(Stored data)
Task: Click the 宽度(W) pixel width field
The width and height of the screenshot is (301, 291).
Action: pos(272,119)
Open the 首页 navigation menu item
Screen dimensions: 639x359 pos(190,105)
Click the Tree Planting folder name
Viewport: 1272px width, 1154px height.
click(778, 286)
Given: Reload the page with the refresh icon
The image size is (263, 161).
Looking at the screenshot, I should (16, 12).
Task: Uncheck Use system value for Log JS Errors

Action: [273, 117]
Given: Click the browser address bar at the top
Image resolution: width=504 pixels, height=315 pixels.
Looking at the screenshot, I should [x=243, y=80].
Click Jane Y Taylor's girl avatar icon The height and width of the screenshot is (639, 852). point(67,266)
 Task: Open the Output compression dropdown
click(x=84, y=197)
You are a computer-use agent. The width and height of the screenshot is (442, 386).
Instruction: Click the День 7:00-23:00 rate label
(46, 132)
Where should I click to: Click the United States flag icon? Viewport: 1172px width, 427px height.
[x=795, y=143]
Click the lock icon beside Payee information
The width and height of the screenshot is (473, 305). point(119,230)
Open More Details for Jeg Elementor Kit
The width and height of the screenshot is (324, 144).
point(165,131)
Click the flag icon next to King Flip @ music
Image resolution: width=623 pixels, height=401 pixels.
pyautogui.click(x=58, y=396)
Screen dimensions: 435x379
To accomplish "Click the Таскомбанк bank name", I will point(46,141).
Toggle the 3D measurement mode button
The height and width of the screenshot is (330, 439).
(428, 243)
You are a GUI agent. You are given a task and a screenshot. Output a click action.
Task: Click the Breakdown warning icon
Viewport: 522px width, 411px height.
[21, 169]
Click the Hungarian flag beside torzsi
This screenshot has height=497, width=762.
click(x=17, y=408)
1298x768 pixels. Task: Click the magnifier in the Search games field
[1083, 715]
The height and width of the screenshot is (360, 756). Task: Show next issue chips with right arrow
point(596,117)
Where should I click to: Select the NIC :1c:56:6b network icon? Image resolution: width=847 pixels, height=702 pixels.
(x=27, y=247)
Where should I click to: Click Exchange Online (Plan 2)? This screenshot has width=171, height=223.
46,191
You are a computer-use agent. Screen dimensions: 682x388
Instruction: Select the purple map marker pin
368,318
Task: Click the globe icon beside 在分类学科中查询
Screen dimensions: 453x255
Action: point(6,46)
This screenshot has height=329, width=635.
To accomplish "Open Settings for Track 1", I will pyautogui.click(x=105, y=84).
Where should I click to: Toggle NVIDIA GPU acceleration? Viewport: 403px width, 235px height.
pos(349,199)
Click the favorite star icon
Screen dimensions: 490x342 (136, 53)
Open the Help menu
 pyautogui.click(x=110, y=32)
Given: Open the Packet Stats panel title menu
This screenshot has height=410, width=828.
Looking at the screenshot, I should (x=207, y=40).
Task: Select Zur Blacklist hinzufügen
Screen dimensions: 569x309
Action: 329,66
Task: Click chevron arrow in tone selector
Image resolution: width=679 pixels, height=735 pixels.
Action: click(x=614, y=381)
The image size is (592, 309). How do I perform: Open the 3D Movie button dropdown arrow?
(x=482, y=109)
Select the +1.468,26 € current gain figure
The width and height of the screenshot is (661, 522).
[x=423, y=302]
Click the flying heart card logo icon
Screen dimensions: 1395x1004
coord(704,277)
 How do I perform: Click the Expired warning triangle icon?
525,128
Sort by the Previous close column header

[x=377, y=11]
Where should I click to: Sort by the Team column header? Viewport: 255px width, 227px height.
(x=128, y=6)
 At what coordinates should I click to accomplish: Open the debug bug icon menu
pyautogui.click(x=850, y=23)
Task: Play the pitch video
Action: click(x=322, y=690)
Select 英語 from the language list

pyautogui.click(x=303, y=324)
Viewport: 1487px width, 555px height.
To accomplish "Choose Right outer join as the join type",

▶ _Exercise requirements_
Among the entries above, the line containing "This screenshot has height=410, width=828.", the line containing "Select the +1.468,26 € current gain figure", and all lines between them are to be restated word for word; nothing else belongs in the reply.

▶ _Response area_
This screenshot has height=410, width=828.
Looking at the screenshot, I should (x=207, y=40).
Task: Select Zur Blacklist hinzufügen
Screen dimensions: 569x309
Action: 329,66
Task: Click chevron arrow in tone selector
Image resolution: width=679 pixels, height=735 pixels.
Action: click(x=614, y=381)
The image size is (592, 309). How do I perform: Open the 3D Movie button dropdown arrow?
(x=482, y=109)
Select the +1.468,26 € current gain figure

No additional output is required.